[Supplied information Boundary: Start]

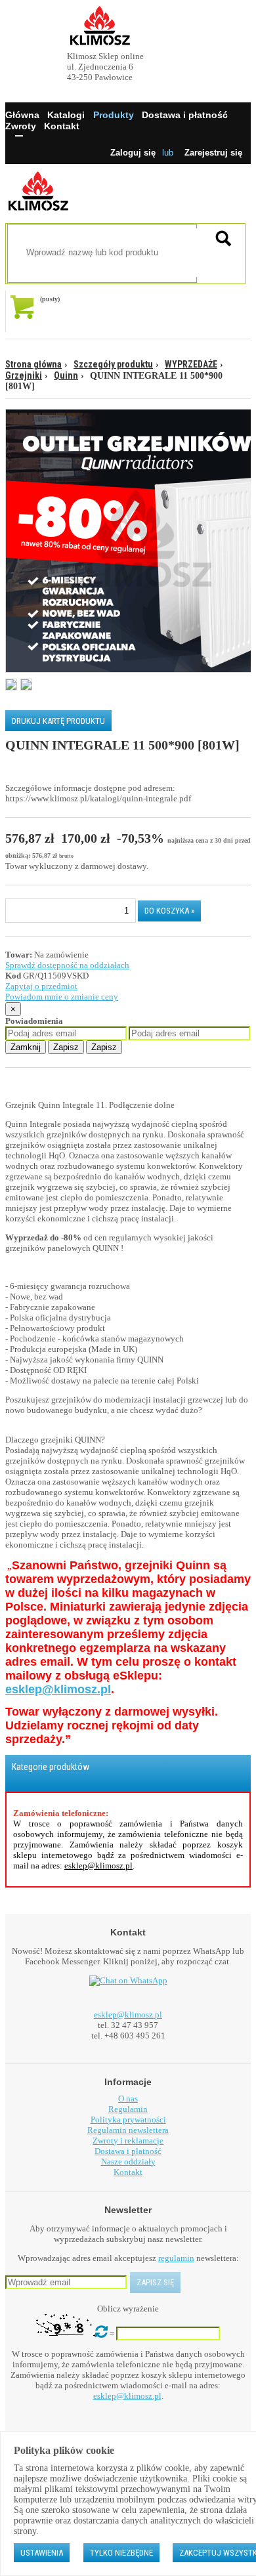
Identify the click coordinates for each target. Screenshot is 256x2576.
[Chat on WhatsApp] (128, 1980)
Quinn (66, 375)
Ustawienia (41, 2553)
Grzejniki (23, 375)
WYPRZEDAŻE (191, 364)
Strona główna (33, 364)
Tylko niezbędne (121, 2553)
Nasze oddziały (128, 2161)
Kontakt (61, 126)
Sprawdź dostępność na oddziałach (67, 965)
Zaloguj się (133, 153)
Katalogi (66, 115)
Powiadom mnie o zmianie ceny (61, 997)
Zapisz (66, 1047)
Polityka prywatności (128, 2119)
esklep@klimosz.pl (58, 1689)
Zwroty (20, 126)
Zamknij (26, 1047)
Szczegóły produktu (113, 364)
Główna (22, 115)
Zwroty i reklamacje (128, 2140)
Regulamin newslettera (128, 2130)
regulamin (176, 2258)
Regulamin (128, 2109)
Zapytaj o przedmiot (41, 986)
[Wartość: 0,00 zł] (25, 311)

[Supplied information Boundary: End]
[Supplied information Boundary: Start]

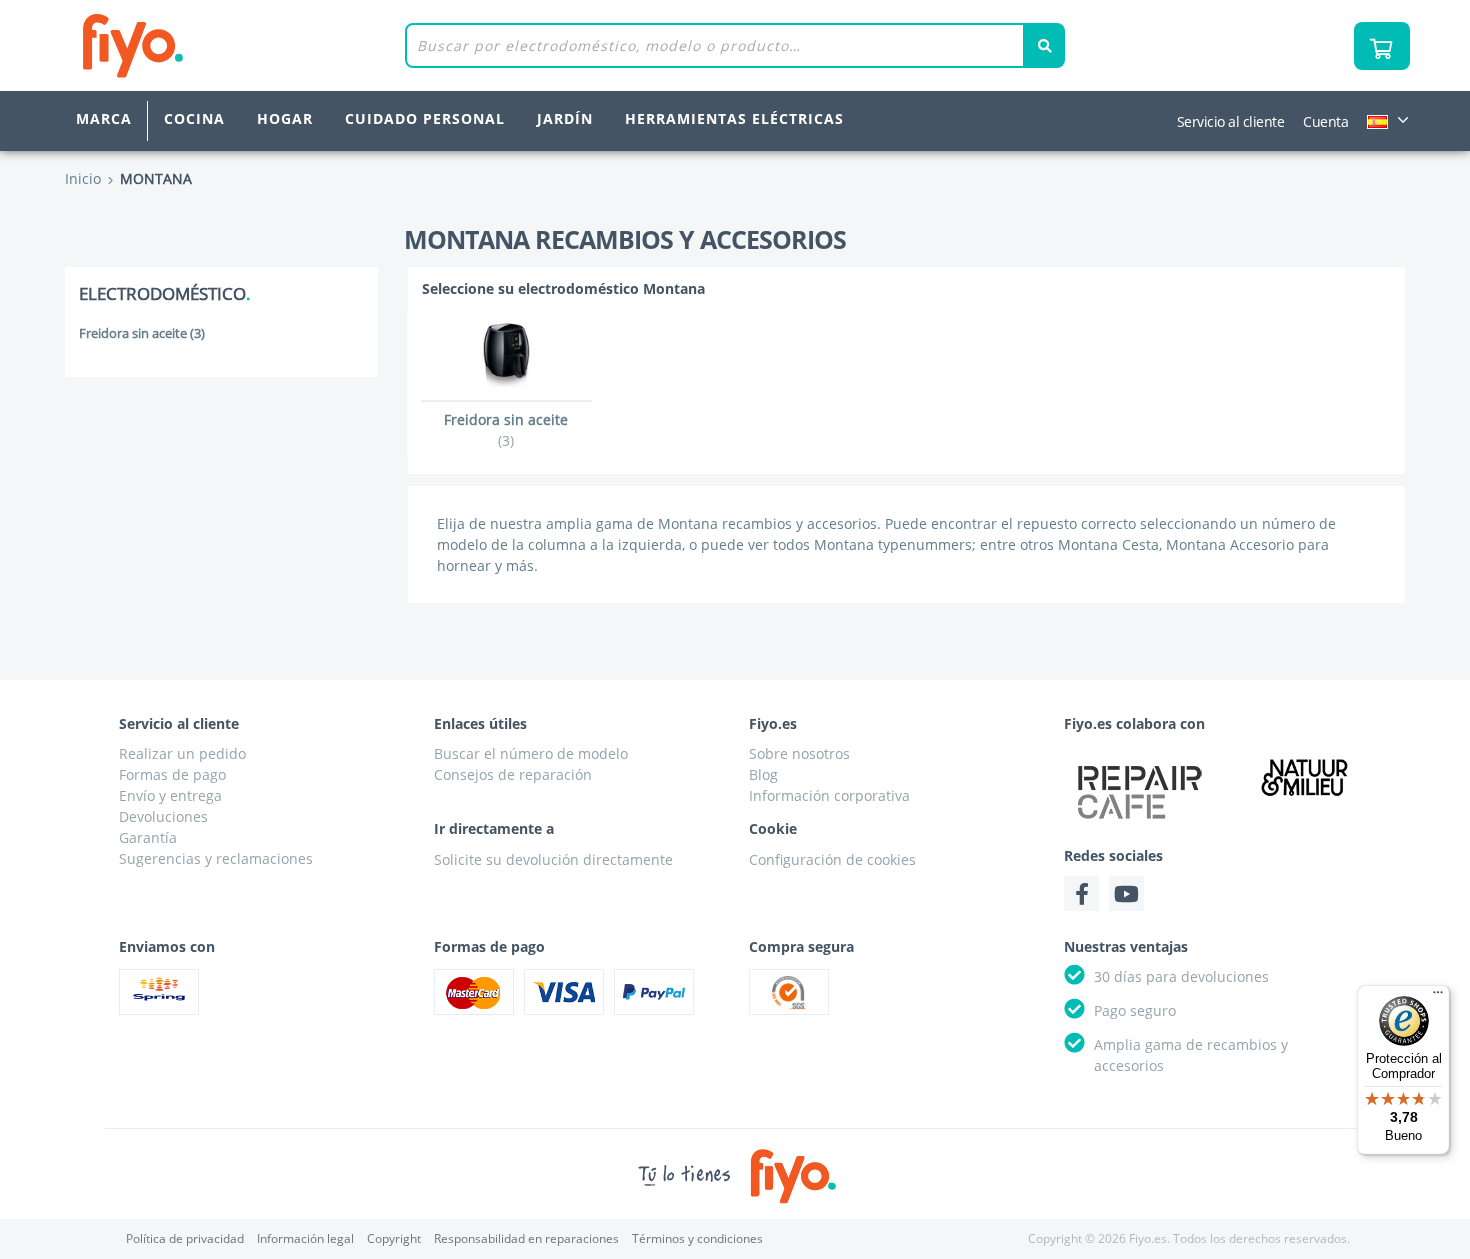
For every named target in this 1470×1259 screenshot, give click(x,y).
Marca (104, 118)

[Supplied information Boundary: End]
[Supplied information Boundary: Start]

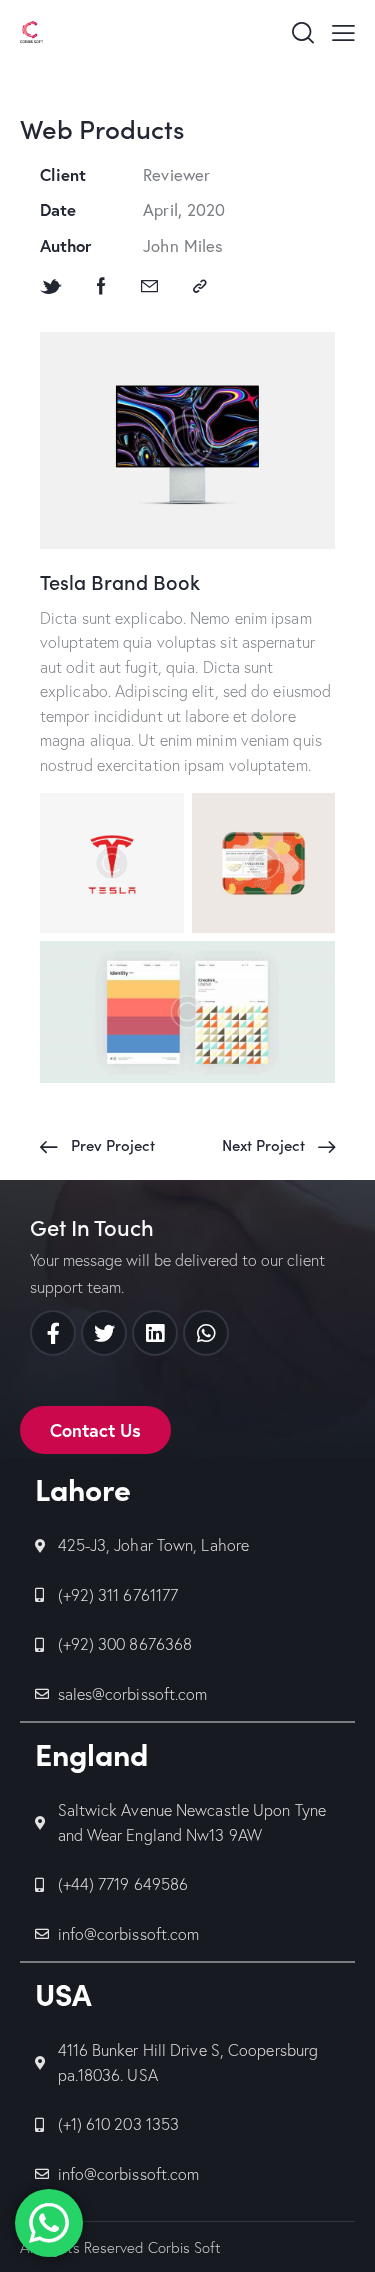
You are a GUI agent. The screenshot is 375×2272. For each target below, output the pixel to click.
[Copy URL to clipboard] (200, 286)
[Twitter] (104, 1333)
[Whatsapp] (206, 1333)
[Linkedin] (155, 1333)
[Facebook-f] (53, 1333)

[Supplied information Boundary: End]

:: Assignment ::
From the material above, set down exactly the lines between the line holding "Szczegóły produktu (113, 364)" and the line holding "[Wartość: 0,00 zł] (25, 311)", inclusive. Include nothing else.

:: Problem solution ::
Szczegóły produktu (113, 364)
Główna (22, 115)
Zwroty i reklamacje (128, 2140)
Regulamin newslettera (128, 2130)
regulamin (176, 2258)
Regulamin (128, 2109)
Zapytaj o przedmiot (41, 986)
[Wartość: 0,00 zł] (25, 311)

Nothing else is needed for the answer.